“What do we want to achieve and how will we achieve it?”. Purpose, intent, goals, paths. It is a question marketers (and managers) ask each time they consider launching a new project or solving a business question. Answering it is a must if you want to develop a proper plan. Define the goals, analyze the best ways to achieve them, determine how to measure success, launch, monitor and improve.
The answer to the question what we want (to achieve), is usually simple and comes down to what Jim Sterne defined as the three business goals: improve customer satisfaction, lower costs and/or raise revenue.
Obviously, depending on the project, these three goals can take many forms and offer various roads to get there. A second question, certainly in marketing, that must be answered in order to address the first question properly is “what do they want?”. They are the customers, consumers, stakeholders, external communities and internal teams. And “their” intent, their tasks are what should drive all integrated marketing efforts.
Intent and the opposition of “them” and “us”
The intent question should be asked across all the decisions that are taken in the marketing strategy process, whether it concerns a social media marketing program, the deployment of a content strategy or a good integrated plan. And, it’s not just about marketing. Intent always matters.

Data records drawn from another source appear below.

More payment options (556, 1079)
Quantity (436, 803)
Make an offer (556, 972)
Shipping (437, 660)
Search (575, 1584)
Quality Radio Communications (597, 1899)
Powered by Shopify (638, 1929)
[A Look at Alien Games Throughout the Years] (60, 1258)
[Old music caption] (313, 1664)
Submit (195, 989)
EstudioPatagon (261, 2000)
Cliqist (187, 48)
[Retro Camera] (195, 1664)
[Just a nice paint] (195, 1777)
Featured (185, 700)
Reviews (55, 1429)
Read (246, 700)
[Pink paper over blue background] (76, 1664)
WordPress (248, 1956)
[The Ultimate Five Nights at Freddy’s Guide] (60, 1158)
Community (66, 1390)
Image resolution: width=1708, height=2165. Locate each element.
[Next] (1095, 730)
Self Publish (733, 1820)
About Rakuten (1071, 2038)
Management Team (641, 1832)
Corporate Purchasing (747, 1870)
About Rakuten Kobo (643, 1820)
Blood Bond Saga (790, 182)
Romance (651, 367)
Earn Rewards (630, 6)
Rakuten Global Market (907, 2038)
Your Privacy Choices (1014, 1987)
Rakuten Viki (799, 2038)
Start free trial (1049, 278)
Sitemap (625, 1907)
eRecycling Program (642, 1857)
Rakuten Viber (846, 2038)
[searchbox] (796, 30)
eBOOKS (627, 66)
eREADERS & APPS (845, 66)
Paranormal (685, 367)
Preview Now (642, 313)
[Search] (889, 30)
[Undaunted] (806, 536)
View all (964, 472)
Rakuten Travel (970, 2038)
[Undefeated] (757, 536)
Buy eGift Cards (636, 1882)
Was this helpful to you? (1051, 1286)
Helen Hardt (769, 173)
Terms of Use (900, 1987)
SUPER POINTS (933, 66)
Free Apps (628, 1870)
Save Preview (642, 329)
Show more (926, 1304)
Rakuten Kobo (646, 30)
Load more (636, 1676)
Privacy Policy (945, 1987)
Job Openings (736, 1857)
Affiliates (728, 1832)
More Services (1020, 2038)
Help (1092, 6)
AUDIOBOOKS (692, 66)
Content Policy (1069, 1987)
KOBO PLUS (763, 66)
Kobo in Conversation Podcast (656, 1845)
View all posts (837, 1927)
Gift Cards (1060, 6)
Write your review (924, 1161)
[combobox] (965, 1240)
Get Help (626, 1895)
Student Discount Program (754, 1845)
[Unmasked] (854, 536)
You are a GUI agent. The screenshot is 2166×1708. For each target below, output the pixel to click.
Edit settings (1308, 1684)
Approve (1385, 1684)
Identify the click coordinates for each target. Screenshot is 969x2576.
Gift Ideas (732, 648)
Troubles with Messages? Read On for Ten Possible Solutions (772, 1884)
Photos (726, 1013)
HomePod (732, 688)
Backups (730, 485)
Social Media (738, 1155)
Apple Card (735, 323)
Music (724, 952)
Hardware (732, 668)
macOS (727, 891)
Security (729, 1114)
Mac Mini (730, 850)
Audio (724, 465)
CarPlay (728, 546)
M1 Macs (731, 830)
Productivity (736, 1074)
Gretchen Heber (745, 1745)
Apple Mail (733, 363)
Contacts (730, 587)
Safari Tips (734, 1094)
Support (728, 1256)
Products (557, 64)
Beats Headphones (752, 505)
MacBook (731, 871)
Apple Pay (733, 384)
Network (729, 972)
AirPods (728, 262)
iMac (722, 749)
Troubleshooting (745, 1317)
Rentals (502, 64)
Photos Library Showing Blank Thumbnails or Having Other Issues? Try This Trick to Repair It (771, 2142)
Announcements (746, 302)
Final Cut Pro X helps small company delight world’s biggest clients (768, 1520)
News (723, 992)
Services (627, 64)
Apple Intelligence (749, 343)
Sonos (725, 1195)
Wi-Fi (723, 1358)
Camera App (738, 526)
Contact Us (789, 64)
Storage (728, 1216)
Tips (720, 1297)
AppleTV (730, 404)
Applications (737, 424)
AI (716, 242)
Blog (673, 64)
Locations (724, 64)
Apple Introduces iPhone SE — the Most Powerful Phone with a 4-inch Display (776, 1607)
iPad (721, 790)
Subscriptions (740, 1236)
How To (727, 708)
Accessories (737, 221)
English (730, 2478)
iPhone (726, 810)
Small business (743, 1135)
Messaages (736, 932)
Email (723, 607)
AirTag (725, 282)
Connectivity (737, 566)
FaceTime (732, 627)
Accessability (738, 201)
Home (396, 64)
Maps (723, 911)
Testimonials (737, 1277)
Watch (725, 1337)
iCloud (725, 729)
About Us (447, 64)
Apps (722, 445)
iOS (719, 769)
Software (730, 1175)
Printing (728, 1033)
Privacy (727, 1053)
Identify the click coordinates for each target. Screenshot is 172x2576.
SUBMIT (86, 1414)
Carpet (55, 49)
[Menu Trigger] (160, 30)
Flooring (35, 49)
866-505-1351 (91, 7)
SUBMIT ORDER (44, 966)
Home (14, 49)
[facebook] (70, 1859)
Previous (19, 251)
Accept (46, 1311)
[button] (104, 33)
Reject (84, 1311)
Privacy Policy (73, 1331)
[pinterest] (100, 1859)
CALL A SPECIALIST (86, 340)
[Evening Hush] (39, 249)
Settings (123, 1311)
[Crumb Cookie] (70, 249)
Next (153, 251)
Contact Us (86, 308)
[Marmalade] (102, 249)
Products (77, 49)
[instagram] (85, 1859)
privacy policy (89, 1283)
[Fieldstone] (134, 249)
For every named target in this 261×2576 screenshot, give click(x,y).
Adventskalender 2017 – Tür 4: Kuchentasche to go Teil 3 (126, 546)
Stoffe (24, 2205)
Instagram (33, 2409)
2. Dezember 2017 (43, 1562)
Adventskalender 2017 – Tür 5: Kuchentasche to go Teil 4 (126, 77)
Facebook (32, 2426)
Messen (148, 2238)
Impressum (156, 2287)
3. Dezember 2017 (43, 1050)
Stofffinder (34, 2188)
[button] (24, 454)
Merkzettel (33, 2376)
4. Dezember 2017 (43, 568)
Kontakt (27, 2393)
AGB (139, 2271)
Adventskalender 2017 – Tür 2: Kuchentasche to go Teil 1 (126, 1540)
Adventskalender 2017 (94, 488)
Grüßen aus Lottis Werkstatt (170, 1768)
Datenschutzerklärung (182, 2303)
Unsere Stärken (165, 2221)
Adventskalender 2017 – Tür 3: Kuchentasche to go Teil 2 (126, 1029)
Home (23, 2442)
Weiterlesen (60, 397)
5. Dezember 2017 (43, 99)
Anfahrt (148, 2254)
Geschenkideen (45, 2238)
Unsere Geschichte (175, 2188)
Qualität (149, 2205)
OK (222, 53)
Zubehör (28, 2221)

In fact, it should be asked across every single touchpoint with everyone in the ‘target group’ and of course to your existing customers. Obviously, this can be done better in real interactions, offline or in specific touchpoints on, for instance, social media, with your brand and the people within and around it. In other touchpoints with our business, even those we cannot always track (directly), such as offline word of mouth, determining and offering what “they” want, is harder to address. And in social media marketing we even need to take into account the intent of the connections of our connections, what social sharing is all about. It’s just like in channel marketing: to do business with a partner ecosystem you need to understand the needs and intent of their customers as well.
Furthermore, the question what “they” want, is not the most important one. The “us and them” mentality still reigns in most businesses, often including so-called customer-centric organizations.
You can see it in board rooms or in strategic teams where managers and consultants all have their opinions on what the target group wants, sometimes based on some relatively good data but very often based on assumptions. When they don’t know the customer or don’t look at the customer journey from a touchpoint and persuasion perspective, oriented on the tasks of the customer.
Bringing in the “you”
The most important question, that is so often forgotten, is “what do YOU want?”. The distance between “us” and “them” is frequently so huge that we rarely involve and engage the direct (prospects, consumers,…) and indirect (employees, other stakeholders) individuals and groups in the decision processes and the ‘board room’.
That’s a shame since the simple truth is we never precisely know what “they” want unless we involve and ask “them”.
In the “us and them” rhetoric, there is an opposition and even an inequality. When you introduce the “you question,” there is a relation. Asking people what they want, should be the main question to ask across all touchpoints and decision processes.
Obviously, you can’t ask it all the time: it should already happen in the beginning of the strategic stage and be repeated when possible.
However, it should be your goal to ask it when and where you can, or at least to offer the possibility, without forgetting the rules of interruption. And in all those situations and touchpoints where asking people what they want and involving them is impossible you should gather so much information and understand the nature of the interactions so well that the answer to the “what do YOU want” question becomes as clear as possible. Across every single micro touchpoint, starting before there even is one: in the strategic process. In the end, that’s what personalization, optimization and a good use of data are about in this context as well: a more personal and thus integrated view.
“What do you want?” Ask it, always. Even if you can’t: it should be your obsession and a mindset in a customer-centric business that wants to understand consumer intent and optimize conversions, based on preferences.
Finally, asking is not enough. You should also listen and act as a consequence. That’s what marketing is about: persuasion and micro-conversions across all touchpoints in the customer journey of your buyer personas and if possible even of individual customers using a mix of data, tools (marketing automation and CRM) and most of all good planning focused on the questions to be solved during all touchpoints, especially those that matter most, the zero moments of truth.
Understanding the intent of customers, connections and target audiences – as well as that of their social spheres – and acting upon those insights drives marketing success.
What do they want? Here and now regardless of channel. Intent.